The annual carnival in Rio is by far the biggest carnival celebration around the world
a rambunctious series of parades and parties held 40 days before Easter, just before Lent begins. It’s also one of the most important events in Brazilian culture. Preparations for the Rio Carnival go on for months before the event, and iff you’re lucky enough to be in Rio during Carnival, you can expect spectacular parades put on by the city’s samba schools, along with street parties, live Brazilian music and plenty more.
Designed by famous Brazilian architect Oscar Niemeyer, the Sambadrome is Rio’s ‘stadium of samba’. Basically, it’s a permanent parade route lined with concrete spectator stands which can seat around 70,000 people. Each year during Carnival, the Sambadrome is the setting for extravagant parades put on by Rio’s numerous samba schools. Stretching along for 700m (or almost half a mile), the Sambadrome is located along a stretch of Avenida Marquês de Sapucaí between Avenida Presidente Vargas and Rua Frei Caneca. You need to have a ticket to check out the parades at the Sambadrome during carnival; keep in mind that ticket prices vary depending on the location of the seats in the stands.

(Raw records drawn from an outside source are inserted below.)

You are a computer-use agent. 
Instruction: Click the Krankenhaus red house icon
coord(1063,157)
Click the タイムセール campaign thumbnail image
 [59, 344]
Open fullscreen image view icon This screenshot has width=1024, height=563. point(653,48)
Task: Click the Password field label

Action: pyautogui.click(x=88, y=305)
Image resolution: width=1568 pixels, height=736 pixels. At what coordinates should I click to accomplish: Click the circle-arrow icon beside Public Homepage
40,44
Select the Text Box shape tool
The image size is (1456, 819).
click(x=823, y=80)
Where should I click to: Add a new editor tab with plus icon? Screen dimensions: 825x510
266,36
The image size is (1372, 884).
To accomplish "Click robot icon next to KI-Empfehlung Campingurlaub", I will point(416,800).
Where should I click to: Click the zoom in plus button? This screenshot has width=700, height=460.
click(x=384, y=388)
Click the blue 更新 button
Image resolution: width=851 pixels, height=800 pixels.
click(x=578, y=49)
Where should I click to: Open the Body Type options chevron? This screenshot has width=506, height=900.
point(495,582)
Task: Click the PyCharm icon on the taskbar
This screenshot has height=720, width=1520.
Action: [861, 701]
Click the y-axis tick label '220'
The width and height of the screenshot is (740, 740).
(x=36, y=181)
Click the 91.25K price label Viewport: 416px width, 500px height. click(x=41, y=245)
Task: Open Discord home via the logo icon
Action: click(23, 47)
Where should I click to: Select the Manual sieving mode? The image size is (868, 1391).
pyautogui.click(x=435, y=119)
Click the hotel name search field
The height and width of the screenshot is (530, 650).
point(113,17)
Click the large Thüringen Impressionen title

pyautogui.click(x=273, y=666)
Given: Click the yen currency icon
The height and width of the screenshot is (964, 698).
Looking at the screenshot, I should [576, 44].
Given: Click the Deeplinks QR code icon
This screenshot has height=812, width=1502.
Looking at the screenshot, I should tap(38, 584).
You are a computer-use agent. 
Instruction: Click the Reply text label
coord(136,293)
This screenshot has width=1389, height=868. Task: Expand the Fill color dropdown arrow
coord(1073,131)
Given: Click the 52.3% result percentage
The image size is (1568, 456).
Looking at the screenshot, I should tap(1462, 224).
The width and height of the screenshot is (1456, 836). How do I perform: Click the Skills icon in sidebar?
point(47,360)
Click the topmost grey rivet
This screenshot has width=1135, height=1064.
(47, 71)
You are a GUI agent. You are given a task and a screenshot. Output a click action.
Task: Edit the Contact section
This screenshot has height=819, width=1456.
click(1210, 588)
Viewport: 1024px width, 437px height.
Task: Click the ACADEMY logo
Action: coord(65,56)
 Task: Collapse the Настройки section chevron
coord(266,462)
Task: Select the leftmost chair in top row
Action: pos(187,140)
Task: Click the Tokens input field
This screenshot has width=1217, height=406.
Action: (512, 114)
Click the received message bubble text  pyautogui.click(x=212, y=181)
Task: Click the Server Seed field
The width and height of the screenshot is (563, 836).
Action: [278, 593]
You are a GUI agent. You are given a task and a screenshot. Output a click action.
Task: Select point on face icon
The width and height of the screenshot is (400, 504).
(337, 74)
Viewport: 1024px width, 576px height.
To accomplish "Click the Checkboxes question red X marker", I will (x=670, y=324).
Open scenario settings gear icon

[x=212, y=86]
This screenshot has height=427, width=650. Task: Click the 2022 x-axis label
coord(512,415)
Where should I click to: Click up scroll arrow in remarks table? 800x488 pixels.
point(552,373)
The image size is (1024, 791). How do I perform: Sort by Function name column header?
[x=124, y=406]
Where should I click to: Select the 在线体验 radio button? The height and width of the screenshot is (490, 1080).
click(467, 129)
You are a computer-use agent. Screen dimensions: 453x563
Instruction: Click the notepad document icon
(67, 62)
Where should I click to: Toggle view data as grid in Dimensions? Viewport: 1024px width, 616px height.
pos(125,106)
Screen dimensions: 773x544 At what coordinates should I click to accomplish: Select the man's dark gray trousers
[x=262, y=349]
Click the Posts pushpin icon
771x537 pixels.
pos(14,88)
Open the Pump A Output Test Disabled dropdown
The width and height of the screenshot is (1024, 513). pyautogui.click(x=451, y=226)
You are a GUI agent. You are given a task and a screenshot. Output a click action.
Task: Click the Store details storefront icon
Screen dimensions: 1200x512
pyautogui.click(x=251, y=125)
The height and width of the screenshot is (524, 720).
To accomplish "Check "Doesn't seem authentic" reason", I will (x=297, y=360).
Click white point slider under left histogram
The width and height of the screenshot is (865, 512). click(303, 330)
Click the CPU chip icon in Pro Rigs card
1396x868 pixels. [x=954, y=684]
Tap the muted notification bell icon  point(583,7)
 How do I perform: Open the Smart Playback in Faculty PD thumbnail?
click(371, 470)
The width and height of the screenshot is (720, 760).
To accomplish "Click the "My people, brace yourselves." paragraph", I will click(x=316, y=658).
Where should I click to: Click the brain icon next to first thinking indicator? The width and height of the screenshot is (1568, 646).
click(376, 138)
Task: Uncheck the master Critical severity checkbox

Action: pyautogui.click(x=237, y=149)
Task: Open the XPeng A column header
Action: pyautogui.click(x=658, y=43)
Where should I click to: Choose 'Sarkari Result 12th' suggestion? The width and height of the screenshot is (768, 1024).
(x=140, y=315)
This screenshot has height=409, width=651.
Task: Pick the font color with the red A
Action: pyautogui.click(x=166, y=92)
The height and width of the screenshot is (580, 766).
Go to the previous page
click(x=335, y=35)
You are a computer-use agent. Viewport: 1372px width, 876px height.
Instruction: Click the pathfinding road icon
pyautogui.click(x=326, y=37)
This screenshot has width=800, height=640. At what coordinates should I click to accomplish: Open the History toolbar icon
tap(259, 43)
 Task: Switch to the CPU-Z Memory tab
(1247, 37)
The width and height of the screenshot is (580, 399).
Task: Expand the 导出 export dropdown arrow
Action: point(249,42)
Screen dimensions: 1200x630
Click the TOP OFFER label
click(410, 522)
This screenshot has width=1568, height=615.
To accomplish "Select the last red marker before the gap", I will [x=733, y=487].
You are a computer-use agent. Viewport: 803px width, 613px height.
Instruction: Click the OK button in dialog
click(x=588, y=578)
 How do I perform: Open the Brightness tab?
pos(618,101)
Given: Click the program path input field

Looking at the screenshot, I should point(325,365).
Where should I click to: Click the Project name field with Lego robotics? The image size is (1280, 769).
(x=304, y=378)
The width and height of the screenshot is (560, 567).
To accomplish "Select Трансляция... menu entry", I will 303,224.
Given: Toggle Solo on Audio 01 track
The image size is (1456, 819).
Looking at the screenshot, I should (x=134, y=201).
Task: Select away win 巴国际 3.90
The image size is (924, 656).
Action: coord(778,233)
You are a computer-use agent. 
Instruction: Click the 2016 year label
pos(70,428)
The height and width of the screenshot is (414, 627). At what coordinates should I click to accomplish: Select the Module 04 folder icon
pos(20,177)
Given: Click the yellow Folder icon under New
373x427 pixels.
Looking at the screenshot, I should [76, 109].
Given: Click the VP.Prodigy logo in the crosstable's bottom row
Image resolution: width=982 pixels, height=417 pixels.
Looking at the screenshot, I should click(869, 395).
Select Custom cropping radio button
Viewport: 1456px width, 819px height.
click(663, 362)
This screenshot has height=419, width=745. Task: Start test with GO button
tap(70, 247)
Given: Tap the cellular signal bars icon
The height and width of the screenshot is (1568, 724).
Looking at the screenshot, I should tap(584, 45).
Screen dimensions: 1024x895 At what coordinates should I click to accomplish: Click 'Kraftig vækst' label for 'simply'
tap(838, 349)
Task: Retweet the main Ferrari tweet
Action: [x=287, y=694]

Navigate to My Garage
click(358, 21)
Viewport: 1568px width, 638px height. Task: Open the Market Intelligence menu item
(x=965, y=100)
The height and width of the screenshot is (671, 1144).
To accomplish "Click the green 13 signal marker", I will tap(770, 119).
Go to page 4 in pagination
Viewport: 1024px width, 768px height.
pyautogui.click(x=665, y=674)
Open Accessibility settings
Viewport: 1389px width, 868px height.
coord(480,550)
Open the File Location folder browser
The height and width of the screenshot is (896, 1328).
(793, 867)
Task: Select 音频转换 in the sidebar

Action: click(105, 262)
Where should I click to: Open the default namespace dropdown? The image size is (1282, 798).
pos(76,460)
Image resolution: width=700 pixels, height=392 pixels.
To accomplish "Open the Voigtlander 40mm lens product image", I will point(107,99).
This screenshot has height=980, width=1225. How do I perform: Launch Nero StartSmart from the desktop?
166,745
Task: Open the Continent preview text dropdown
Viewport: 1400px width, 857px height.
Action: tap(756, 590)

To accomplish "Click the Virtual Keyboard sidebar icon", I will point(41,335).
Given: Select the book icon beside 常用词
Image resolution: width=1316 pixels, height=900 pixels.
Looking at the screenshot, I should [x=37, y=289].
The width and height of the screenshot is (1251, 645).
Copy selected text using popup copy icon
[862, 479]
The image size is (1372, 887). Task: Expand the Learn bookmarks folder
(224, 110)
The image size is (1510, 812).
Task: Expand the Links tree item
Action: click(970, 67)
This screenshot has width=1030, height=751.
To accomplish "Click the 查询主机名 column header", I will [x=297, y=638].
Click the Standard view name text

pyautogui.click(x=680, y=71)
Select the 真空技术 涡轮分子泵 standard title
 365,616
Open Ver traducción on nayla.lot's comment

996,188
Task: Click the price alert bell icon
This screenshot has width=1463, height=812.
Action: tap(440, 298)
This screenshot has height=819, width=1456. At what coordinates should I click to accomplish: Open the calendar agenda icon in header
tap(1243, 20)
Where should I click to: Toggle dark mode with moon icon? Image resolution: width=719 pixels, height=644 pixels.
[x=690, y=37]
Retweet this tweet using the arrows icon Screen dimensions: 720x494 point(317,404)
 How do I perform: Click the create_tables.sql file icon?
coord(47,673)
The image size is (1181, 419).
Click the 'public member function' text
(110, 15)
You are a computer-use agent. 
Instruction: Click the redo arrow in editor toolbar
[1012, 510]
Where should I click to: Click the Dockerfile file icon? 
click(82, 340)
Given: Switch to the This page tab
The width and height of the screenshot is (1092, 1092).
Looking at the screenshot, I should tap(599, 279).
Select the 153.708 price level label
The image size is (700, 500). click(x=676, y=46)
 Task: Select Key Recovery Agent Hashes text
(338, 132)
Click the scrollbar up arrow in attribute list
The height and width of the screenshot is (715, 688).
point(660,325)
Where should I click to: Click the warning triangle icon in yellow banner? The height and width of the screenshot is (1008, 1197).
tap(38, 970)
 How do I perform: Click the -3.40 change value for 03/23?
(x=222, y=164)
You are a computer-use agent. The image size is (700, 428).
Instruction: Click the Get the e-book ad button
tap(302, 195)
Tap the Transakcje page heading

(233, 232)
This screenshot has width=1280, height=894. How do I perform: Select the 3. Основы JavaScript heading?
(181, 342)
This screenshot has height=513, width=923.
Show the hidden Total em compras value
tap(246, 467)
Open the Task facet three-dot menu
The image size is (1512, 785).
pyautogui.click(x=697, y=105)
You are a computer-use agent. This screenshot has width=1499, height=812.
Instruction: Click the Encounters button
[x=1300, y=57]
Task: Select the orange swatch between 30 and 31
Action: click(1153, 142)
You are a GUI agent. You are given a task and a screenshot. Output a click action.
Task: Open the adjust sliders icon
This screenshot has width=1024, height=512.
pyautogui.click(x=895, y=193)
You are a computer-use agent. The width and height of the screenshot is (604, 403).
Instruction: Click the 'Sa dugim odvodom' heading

Every day during Carnival you’ll find a parade taking place at the Sambadrome, with various different samba schools taking part in the parades each day. There’s a pecking order to the performances, with the top twelve schools marching on the Sunday, February 16th and Monday, March 17th next year. The parades, which are also a competition between all the different schools, begin each night at 9pm, continuing into the wee hours of the morning. Each samba school has between 70 and 80 minutes to make their way along the parade route.